Sekilas Tentang Al-Azhar

Sudah tak asing di kuping kita, jika mendengar institusi yang bernama Al-Azhar, apalagi penulis sendiri merupakan salah satu mahasantri di universitas tersebut. Lembaga pendidikan yang didirikan pada era Dinasti Fathimiyah itu, telah menjelma sebagai pusat peradaban Islam yang telah mengakar seribu tahun lamanya. Tak heran, Al-Azhar saat ini menjadi tempat yang kondusif bagi kiblat intelektual umat Islam, bahkan menjadi salah satu rujukan terpentingnya.

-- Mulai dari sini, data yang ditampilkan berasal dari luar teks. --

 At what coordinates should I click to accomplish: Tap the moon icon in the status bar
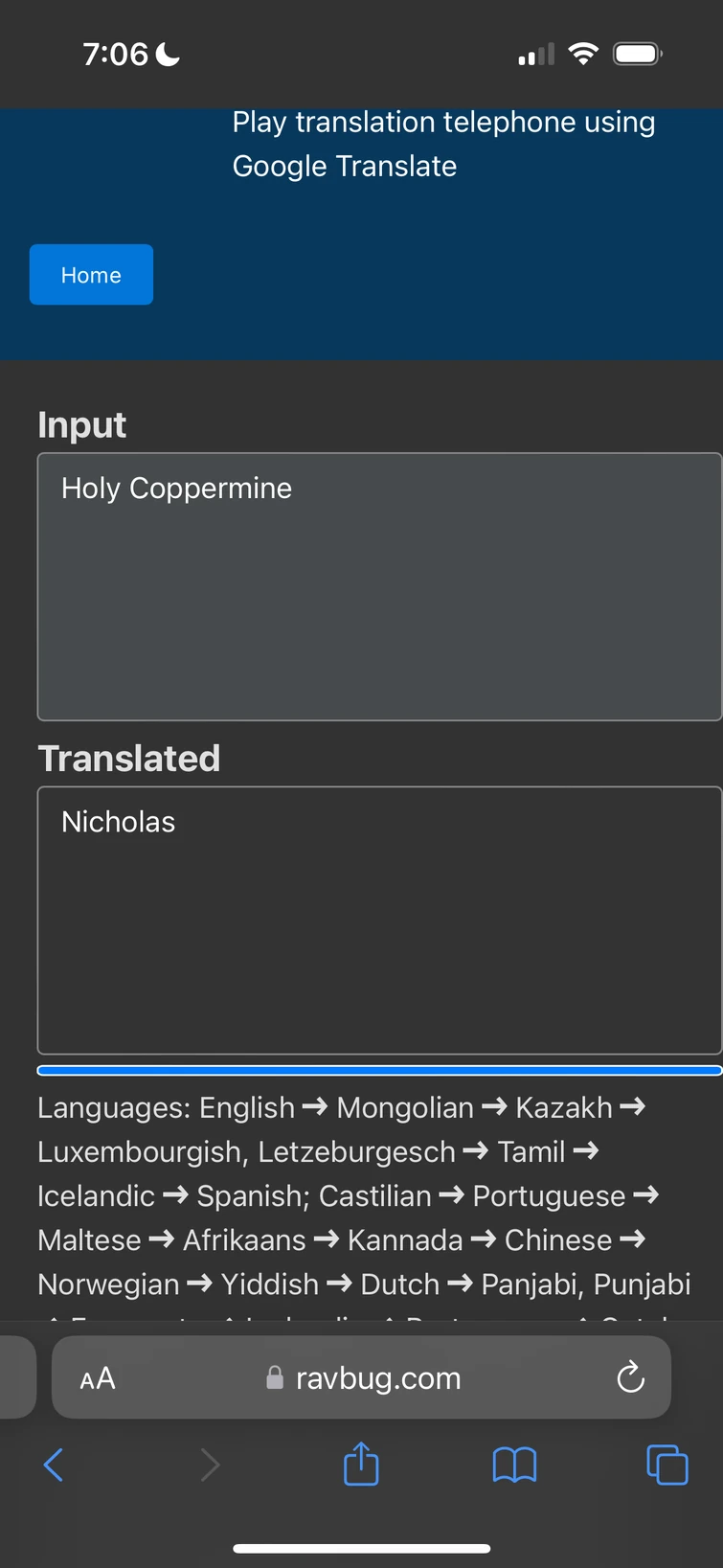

Al-Azhar dengan konsep wasathi-nya mampu menampung setiap pandangan dari berbagai madzahib yang di sepakati jumhur ulama dengan legawa, tanpa ada rasa paling benar sendiri dan atau saling caci gegara beda pendapat. Sebagaimana yang dikatakan oleh Kibarul ‘Ulama Al-Azhar, Shaikh Ali Jum’ah, Azhariy—sebutan orang yang berkiblat Al-Alzhar—kebanyakan dalam beraqidah menganut Asy’ariyah atau Maturidiyah, bermadzhab fiqih dari salah satu empat madzhab, dan bertashawuf yang sesuai dengan syara’. Namun, hal itu bukan berarti tidak ada madzhab lain yang berdiri di Al-Azhar, ada banyak, tetapi pengikutnya relatif kecil. Hal itu tetap Al-Azhar pertahankan, tanpa ada diskriminasi dan bahkan tetap mendorong proses dialektikanya.

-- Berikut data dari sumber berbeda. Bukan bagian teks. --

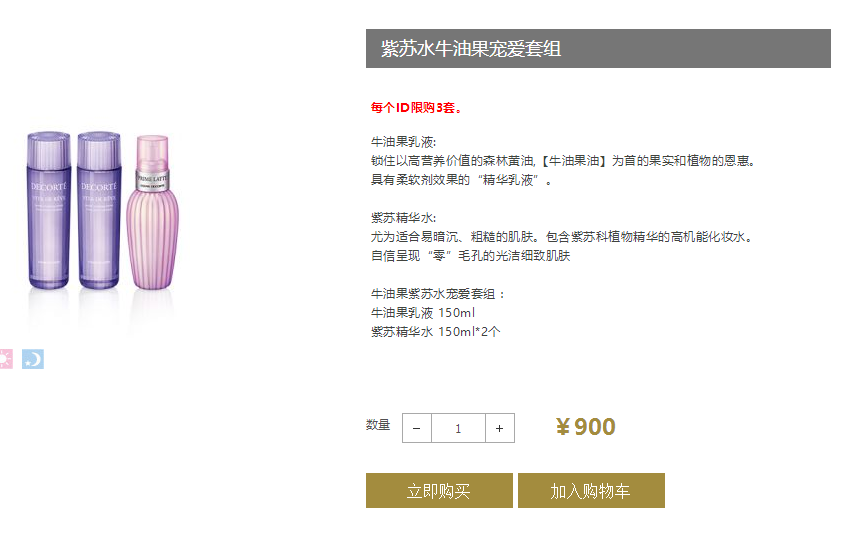This screenshot has height=543, width=848.
Task: Click the ¥900 price
Action: tap(586, 428)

Berbicara pada peranan Al Azhar bagi dunia.

Begitu banyak apa yang telah di lakukan Institusi legend setingkat kementerian ini. Sebagai contoh, belum lama ini Grand Shekh Ahmad Thayyib—guru besar di Al-Azhar—telah mengeluarkan kesepakatan bersama untuk kerukunan umat beragama dengan Paus Vatikan. Beliau telah mendorong dan terlibat secara penuh dalam berbagai diskusi maupun kegiatan yang mengkampanyekan perdamaian dunia. Beliau selalu menekankan pengaplikasian dari sifat-sifat yang diajarkan agama Islam seperti tasamuh, ta’adul, atau tawazun yang pada efeknya, akan mendorong perdamaian dan persaudaraan umat manusia.

Tak hanya itu, hampir setiap tahunnya Al-Azhar mengirimkan da’i-da’inya ke penjuru dunia untuk menyebarkan Islam wasathi (moderat), bahkan juga turut aktif semisal dalam suatu negara terdapat bencana atau pandemi yang membutuhkan tenaga medis, maka Al-Azhar mengirimkan dokter-dokter terbaiknya untuk membantu menyelesaikan musibah tersebut.

Mungkin sebagian orang beranggapan bahwa Al-Azhar hanya mengurus soal keislaman saja. Bukan seperti itu. Selain sebagai lembaga yang beratapkan Islam, Al-Azhar juga berkecipung dalam sains, filsafat, kedokteran, dan berbagai fakultas pendidikan umum lainnya yang energik dalam mewujudkan perdamaian, kecerdasan, dan moral umat manusia.

Jadi tidak ada alasan untuk seorang thalib Al-Azhar, untuk tidak berkontribusi di setiap jengkal kehidupannya. Setiap pencari ilmu di Al-Azhar memiliki beban moral untuk selalu mengabdi kepada agama, bangsa, negara, dan dunia pada umumnya.